Since the year 1840 this assertion, which even before that date was only half-true, has lost all semblance of truth; for the most diverse machines are now applied to the manufacture of the machines themselves on quite as extensive a scale as in the manufacture of cotton yarn, and the labourers employed in machine factories can but play the role of very stupid machines alongside of the highly ingenious machines.
But in place of the man who has been dismissed by the machine, the factory may employ, perhaps, three children and one woman! And must not the wages of the man have previously sufficed for the three children and one woman? Must not the minimum wages have sufficed for the preservation and propagation of the race? What, then, do these beloved bourgeois phrases prove? Nothing more than that now four times as many workers' lives are used up as there were previously, in order to obtain the livelihood of one working family.

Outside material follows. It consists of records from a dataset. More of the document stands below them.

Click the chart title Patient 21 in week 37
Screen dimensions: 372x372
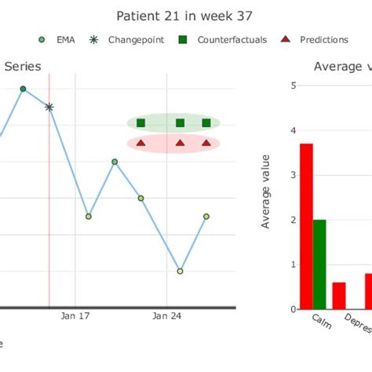point(184,16)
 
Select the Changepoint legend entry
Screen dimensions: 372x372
point(129,39)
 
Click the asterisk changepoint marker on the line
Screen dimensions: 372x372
point(49,107)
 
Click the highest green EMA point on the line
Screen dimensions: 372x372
point(23,89)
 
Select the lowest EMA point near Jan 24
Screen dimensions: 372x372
point(181,271)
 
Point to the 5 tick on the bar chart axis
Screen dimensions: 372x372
point(293,86)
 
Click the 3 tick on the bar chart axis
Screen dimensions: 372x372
point(293,175)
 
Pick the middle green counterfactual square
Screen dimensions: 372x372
point(180,122)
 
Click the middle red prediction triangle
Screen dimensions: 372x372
point(180,143)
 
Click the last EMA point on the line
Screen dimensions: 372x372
point(206,216)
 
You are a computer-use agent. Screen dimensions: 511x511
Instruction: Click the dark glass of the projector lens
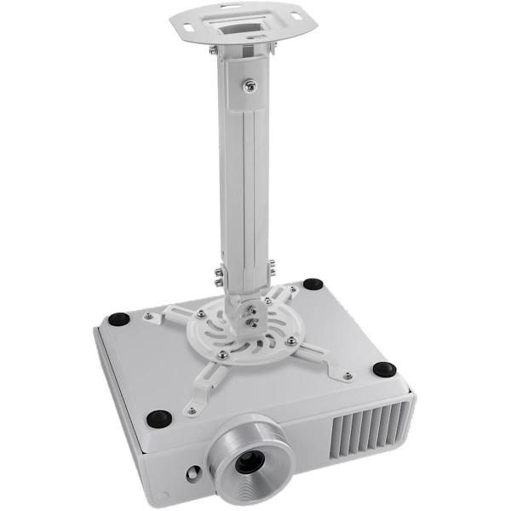tap(249, 462)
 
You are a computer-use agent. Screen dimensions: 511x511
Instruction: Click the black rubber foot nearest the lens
tap(158, 418)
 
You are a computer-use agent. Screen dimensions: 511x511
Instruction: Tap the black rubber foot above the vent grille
tap(384, 370)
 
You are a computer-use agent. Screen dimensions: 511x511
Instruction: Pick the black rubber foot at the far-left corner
tap(118, 319)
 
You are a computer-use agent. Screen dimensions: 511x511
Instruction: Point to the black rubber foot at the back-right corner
tap(313, 284)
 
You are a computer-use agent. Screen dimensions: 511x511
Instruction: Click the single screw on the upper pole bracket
tap(249, 85)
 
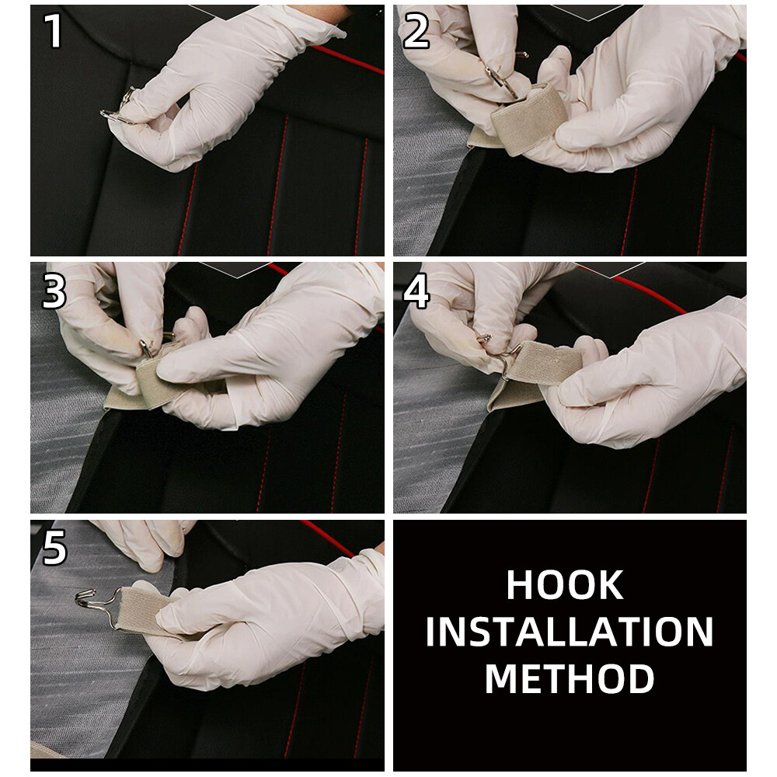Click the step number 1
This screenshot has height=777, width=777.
click(x=54, y=31)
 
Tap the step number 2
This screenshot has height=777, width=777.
click(x=416, y=31)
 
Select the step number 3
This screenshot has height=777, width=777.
click(x=54, y=291)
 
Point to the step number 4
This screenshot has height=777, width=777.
click(x=416, y=292)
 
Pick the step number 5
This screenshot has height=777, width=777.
click(x=54, y=548)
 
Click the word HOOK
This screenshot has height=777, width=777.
click(x=564, y=585)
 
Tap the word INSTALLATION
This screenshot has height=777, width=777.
click(x=570, y=632)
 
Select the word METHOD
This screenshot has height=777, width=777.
click(x=570, y=678)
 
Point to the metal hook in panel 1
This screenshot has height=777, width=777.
click(x=119, y=106)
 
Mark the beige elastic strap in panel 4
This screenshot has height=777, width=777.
click(x=535, y=371)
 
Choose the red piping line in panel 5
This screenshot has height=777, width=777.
click(x=327, y=538)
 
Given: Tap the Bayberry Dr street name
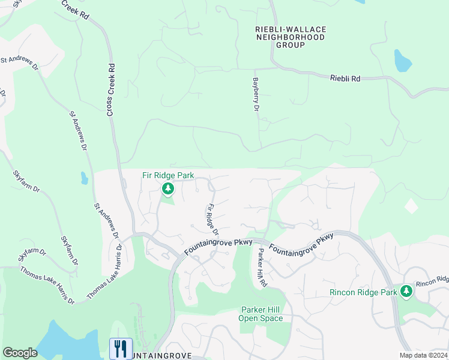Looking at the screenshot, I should click(x=256, y=94).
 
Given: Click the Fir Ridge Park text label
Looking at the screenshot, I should click(x=168, y=175).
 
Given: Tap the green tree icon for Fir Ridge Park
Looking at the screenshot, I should click(x=168, y=190).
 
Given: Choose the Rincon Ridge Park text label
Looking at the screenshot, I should click(x=364, y=292).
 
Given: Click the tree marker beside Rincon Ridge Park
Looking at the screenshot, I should click(x=407, y=291).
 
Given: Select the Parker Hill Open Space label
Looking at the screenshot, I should click(x=261, y=314).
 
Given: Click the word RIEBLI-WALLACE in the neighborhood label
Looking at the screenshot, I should click(x=291, y=29).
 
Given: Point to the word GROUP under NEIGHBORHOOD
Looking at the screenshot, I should click(x=291, y=45).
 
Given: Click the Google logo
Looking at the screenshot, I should click(x=20, y=353).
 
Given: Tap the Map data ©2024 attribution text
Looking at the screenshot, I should click(x=423, y=355).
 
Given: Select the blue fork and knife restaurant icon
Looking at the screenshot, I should click(x=121, y=349).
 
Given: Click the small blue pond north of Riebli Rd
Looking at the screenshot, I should click(x=401, y=61).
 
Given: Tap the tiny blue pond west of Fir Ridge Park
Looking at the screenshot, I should click(x=84, y=178).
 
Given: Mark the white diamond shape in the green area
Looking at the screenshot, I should click(x=411, y=206).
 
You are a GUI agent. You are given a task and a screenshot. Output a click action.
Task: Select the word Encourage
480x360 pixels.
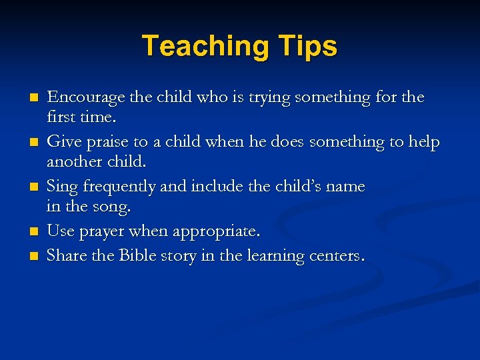point(86,98)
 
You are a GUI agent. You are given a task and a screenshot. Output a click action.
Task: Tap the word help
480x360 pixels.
point(424,143)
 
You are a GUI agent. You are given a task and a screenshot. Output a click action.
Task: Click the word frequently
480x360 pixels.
point(115,187)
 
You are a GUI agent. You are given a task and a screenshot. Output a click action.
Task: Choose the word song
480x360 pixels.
point(113,207)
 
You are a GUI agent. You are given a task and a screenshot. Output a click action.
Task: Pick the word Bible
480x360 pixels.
point(139,255)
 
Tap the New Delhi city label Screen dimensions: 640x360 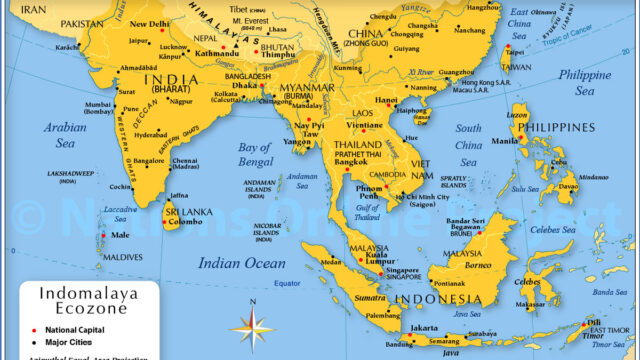[151, 24]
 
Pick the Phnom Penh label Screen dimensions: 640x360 [369, 192]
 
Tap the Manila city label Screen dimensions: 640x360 [504, 140]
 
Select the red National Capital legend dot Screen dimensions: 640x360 [34, 329]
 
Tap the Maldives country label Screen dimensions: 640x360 [123, 257]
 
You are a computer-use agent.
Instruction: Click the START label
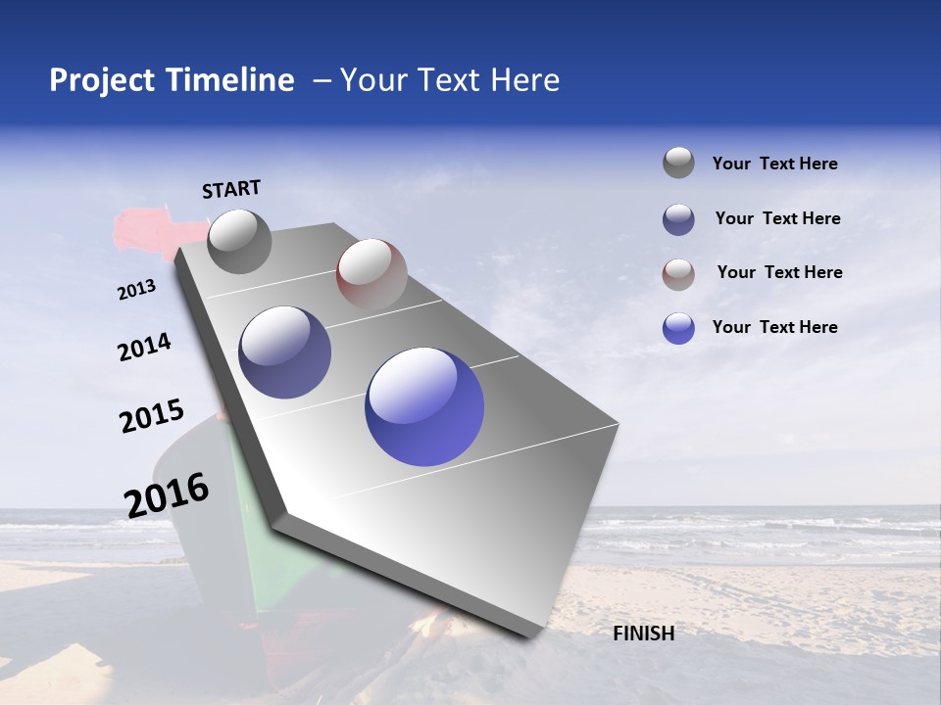pos(231,189)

To sum up: the more productive capital grows, the more it extends the division of labour and the application of machinery; the more the division of labour and the application of machinery extend, the more does competition extend among the workers, the more do their wages shrink together.
In addition, the working class is also recruited from the higher strata of society; a mass of small business men and of people living upon the interest of their capitals is precipitated into the ranks of the working class, and they will have nothing else to do than to stretch out their arms alongside of the arms of the workers. Thus the forest of outstretched arms, begging for work, grows ever thicker, while the arms themselves grow every leaner.

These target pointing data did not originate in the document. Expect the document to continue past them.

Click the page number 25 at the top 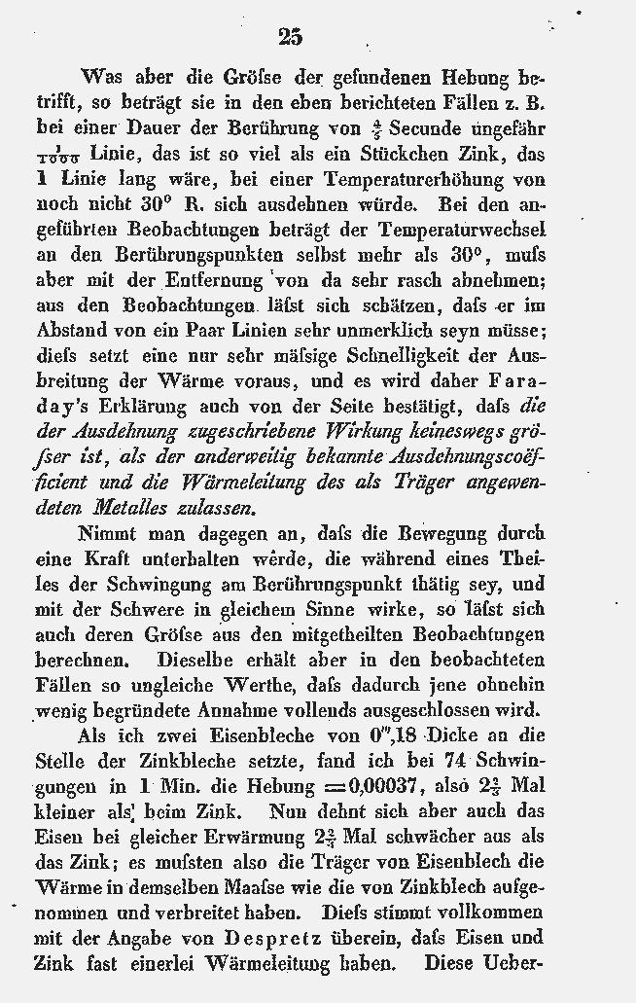pyautogui.click(x=290, y=37)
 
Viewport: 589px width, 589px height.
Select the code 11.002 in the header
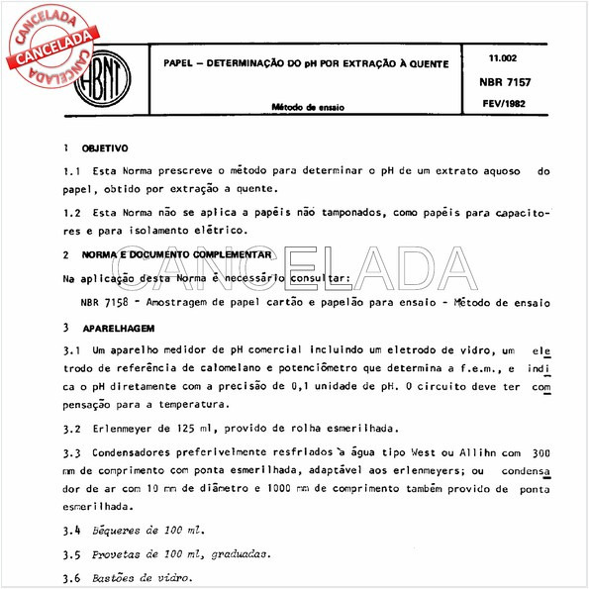pos(502,59)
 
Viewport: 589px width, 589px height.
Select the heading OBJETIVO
pos(105,147)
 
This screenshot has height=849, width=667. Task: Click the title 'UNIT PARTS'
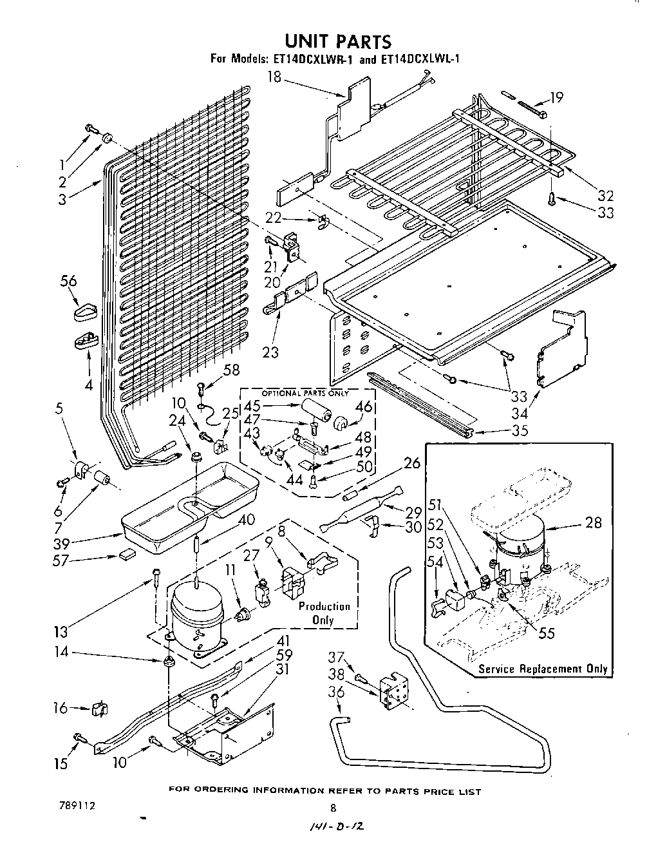(x=337, y=41)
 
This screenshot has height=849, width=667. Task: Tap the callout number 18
(x=274, y=77)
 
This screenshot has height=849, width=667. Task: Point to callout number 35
(x=520, y=430)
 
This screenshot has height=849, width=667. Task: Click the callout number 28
(x=594, y=522)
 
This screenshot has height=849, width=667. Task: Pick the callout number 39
(x=62, y=544)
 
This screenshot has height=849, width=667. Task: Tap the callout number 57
(x=61, y=560)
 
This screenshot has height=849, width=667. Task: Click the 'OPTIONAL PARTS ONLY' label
(x=305, y=393)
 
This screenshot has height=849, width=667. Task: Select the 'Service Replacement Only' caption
(x=543, y=669)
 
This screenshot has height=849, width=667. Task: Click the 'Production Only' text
(x=324, y=613)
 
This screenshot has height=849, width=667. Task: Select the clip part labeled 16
(x=100, y=709)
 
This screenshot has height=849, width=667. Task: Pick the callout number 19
(x=556, y=97)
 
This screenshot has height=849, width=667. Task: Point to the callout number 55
(x=546, y=633)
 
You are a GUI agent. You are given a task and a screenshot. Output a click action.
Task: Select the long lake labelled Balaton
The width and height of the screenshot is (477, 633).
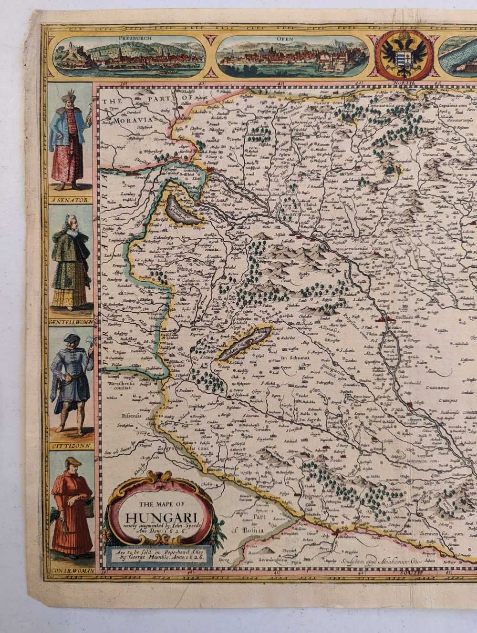point(244,339)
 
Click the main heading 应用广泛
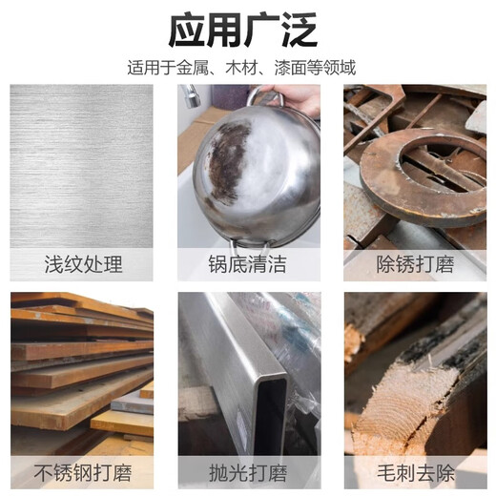pyautogui.click(x=242, y=30)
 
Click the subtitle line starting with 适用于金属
pyautogui.click(x=241, y=68)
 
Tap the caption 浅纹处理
pyautogui.click(x=83, y=264)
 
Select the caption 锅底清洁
pyautogui.click(x=247, y=264)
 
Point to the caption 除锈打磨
pyautogui.click(x=415, y=264)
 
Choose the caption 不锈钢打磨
pyautogui.click(x=83, y=473)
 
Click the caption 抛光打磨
pyautogui.click(x=248, y=473)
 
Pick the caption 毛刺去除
pyautogui.click(x=416, y=473)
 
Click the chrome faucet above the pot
pyautogui.click(x=192, y=95)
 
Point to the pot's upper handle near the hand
pyautogui.click(x=264, y=96)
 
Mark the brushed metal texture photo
pyautogui.click(x=81, y=166)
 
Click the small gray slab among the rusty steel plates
pyautogui.click(x=133, y=403)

It is evident that the small manufacturer cannot survive in a struggle in which the first condition of success is production upon an ever greater scale. It is evident that the small manufacturers and thereby increasing the number of candidates for the proletariat—all this requires no further elucidation.

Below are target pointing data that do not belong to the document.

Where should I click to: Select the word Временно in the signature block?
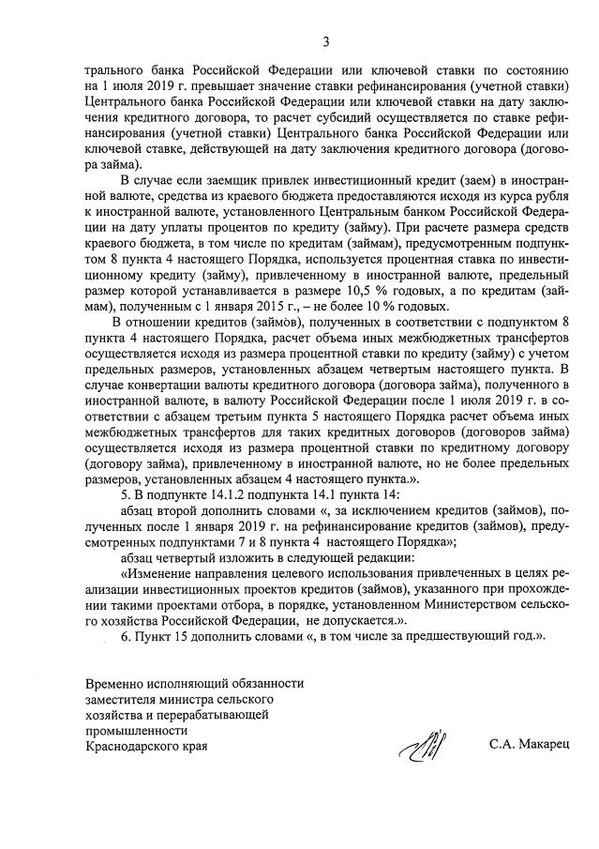(113, 685)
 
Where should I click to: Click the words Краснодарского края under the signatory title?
(146, 746)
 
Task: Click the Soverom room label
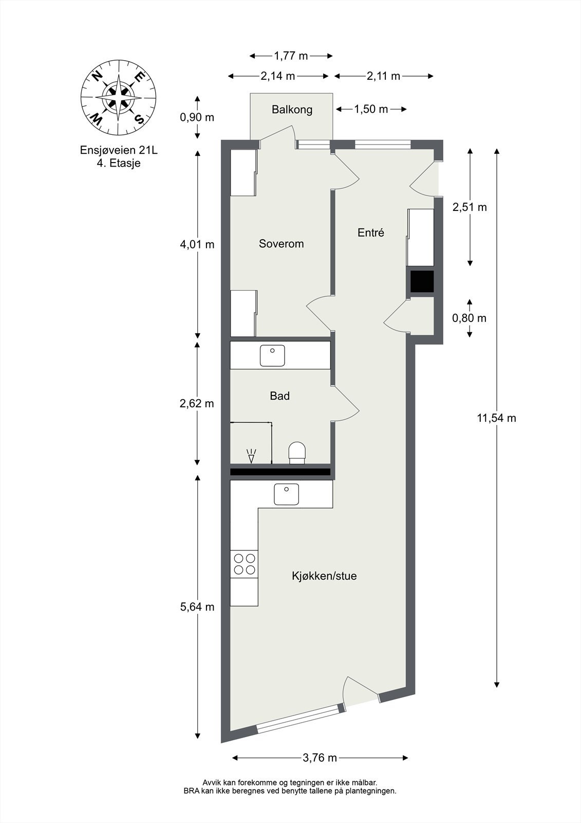[281, 244]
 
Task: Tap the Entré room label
[370, 232]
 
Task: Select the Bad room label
[279, 396]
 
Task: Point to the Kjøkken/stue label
[324, 576]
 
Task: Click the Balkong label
[292, 109]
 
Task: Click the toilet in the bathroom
[297, 452]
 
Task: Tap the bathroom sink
[272, 355]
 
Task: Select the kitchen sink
[286, 494]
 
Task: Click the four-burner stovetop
[244, 563]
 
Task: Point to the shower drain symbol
[251, 456]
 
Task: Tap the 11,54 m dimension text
[496, 418]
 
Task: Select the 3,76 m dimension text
[320, 757]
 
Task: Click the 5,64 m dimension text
[197, 607]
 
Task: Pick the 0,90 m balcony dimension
[197, 117]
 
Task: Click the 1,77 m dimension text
[291, 56]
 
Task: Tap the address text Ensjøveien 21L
[119, 150]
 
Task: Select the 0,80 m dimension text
[468, 318]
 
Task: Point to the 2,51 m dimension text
[469, 207]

Finally, in the same measure in which the capitalists are compelled, by the movement described above, to exploit the already existing gigantic means of production on an ever-increasing scale, and for this purpose to set in motion all the mainsprings of credit, in the same measure do they increase the industrial earthquakes, in the midst of which the commercial world can preserve itself only by sacrificing a portion of its wealth, its products, and even its forces of production, to the gods of the lower world—in short, the crises increase. They become more frequent and more violent, if for no other reason, than for this alone, that in the same measure in which the mass of products grows, and therefore the needs for extensive markets, in the same measure does the world market shrink ever more, and ever fewer markets remain to be exploited, since every previous crisis has subjected to the commerce of the world a hitherto unconquered or but superficially exploited market.
But capital not only lives upon labour. Like a master, at once distinguished and barbarous, it drags with it into its grave the corpses of its slaves, whole hecatombs of workers, who perish in the crises.
We thus see that if capital grows rapidly, competition among the workers grows with even greater rapidity—i.e., the means of employment and subsistence for the working class decrease in proportion even more rapidly; but, this notwithstanding, the rapid growth of capital is the most favorable condition for wage-labour.